◆ **ASSIGNMENT**: Look through the entries below and count the lines with the word "computer" in them; give only the number.

======== RECORDS SUPPLIED

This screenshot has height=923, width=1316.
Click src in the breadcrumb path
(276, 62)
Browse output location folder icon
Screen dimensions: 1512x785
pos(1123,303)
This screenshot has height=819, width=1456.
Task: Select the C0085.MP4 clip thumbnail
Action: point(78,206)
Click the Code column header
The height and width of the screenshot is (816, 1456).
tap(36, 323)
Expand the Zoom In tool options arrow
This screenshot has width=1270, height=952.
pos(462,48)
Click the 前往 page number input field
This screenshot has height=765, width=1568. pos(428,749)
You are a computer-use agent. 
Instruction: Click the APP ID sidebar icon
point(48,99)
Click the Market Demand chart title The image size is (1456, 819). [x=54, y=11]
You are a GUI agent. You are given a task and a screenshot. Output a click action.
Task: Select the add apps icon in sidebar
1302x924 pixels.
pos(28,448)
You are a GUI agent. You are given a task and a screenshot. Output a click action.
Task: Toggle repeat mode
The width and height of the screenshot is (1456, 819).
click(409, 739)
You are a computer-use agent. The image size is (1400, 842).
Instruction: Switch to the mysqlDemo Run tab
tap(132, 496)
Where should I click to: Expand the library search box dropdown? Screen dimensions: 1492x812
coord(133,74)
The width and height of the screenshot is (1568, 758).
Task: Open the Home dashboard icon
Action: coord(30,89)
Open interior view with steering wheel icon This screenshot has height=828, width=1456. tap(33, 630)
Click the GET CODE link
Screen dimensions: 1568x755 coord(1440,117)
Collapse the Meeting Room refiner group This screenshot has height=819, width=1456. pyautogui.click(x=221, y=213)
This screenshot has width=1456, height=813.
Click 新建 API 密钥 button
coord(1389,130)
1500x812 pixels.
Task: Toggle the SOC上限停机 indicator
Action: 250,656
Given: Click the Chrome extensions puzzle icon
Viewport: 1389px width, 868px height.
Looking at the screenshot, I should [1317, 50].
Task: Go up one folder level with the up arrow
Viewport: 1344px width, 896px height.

================

◆ **RESULT**: 2